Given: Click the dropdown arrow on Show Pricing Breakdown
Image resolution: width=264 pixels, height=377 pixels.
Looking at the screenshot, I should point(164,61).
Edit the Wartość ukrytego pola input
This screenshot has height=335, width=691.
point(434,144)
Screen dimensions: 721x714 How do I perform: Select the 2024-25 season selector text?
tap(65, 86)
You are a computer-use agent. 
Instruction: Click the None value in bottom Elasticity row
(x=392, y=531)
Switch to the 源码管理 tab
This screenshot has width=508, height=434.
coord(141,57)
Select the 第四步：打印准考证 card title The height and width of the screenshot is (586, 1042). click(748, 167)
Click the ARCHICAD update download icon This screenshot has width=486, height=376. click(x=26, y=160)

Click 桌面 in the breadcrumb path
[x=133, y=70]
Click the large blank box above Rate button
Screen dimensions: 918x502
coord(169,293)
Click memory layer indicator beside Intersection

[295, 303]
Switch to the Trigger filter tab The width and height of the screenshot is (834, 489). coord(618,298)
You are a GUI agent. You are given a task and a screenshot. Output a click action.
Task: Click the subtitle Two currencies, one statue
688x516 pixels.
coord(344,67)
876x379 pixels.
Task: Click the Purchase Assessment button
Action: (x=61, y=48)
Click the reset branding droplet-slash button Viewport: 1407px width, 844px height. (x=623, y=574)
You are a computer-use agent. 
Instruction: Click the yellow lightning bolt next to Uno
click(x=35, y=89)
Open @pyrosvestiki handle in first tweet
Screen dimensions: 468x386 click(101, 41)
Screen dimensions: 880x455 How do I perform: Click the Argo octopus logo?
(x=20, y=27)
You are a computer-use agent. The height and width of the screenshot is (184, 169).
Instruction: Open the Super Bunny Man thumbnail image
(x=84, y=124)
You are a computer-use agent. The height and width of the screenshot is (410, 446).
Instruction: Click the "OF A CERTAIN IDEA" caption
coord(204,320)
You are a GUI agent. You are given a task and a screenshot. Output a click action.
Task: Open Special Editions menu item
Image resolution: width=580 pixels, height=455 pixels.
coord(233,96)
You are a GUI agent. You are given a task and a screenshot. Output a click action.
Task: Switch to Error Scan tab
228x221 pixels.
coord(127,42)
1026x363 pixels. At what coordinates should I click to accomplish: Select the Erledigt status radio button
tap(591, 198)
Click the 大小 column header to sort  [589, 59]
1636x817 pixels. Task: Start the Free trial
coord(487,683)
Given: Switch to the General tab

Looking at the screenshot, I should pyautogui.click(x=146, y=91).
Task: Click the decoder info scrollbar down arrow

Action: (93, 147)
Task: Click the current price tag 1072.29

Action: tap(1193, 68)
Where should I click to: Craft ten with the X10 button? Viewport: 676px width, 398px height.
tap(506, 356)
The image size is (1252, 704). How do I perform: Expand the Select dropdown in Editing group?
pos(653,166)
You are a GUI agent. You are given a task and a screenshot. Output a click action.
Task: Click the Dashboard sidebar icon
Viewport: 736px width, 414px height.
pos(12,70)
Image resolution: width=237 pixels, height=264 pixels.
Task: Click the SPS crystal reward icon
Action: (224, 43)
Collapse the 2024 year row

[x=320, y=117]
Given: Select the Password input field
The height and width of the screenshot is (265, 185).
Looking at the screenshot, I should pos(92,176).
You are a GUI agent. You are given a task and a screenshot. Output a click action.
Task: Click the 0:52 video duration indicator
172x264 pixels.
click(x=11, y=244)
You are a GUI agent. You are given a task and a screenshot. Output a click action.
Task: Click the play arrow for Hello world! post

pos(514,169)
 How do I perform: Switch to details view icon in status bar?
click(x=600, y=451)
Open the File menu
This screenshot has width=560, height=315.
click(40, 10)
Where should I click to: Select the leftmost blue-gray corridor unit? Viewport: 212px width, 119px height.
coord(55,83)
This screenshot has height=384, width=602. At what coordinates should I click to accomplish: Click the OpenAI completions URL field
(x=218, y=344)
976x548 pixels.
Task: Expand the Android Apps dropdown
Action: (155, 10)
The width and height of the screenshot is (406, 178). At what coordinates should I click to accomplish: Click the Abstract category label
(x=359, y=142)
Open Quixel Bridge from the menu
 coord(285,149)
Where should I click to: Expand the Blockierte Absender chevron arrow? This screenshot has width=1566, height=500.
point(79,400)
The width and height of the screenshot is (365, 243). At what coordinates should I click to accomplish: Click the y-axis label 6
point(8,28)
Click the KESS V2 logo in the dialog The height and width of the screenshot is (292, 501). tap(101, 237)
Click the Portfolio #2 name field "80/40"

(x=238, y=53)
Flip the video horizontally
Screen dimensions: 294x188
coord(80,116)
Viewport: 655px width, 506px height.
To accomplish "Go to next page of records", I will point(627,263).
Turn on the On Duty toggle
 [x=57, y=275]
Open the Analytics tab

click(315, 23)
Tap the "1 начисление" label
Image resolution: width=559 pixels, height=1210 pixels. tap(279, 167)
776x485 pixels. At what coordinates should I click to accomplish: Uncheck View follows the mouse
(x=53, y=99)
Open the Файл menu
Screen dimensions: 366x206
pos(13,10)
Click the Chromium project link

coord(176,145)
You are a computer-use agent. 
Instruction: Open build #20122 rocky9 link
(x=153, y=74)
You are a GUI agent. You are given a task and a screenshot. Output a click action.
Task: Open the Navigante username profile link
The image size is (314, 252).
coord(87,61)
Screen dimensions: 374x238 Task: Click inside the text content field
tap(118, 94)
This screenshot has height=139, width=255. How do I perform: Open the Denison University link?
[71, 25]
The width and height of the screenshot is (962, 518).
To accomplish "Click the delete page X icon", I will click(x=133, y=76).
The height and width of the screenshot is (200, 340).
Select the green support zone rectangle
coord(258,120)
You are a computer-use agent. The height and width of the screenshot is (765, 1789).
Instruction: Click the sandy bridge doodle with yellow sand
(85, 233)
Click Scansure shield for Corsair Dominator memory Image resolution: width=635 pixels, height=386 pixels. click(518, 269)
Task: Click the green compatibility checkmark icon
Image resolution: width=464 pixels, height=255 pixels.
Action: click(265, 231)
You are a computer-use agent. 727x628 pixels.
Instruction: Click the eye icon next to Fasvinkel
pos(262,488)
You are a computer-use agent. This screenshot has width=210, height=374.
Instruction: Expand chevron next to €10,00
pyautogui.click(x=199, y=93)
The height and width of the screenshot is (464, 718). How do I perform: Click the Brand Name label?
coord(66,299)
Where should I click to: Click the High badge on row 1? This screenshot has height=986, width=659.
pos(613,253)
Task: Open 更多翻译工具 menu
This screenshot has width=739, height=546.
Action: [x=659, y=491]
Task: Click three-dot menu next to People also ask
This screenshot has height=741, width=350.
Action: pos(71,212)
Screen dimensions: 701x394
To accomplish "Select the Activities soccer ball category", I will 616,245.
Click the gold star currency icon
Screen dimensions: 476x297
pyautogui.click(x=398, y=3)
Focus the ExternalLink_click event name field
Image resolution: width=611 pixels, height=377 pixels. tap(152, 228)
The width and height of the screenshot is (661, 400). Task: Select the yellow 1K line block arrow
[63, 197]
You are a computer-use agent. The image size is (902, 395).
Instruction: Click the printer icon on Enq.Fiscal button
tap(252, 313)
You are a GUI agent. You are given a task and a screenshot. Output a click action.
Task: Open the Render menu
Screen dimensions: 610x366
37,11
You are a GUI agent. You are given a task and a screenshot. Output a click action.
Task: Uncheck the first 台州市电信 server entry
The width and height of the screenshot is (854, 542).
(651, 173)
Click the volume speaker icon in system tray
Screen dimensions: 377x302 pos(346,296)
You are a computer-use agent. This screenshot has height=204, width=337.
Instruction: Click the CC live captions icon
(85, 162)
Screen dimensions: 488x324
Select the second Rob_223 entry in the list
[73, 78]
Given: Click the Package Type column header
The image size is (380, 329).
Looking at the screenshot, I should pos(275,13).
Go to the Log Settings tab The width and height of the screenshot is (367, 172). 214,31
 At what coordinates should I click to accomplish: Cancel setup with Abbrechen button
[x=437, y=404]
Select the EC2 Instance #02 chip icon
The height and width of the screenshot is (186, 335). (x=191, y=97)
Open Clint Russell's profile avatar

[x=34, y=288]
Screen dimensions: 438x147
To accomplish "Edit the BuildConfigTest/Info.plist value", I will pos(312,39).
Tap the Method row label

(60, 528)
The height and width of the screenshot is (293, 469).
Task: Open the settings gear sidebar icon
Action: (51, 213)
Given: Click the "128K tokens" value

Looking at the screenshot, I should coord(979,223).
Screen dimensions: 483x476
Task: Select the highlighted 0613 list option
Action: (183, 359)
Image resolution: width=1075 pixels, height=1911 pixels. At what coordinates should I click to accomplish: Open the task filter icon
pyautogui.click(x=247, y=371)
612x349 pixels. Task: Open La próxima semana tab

Exercise prompt → Which lines of the records above contain the word "header"? Copy each of them.

Answer space →
Click the 大小 column header to sort  [589, 59]
Given: Click the Package Type column header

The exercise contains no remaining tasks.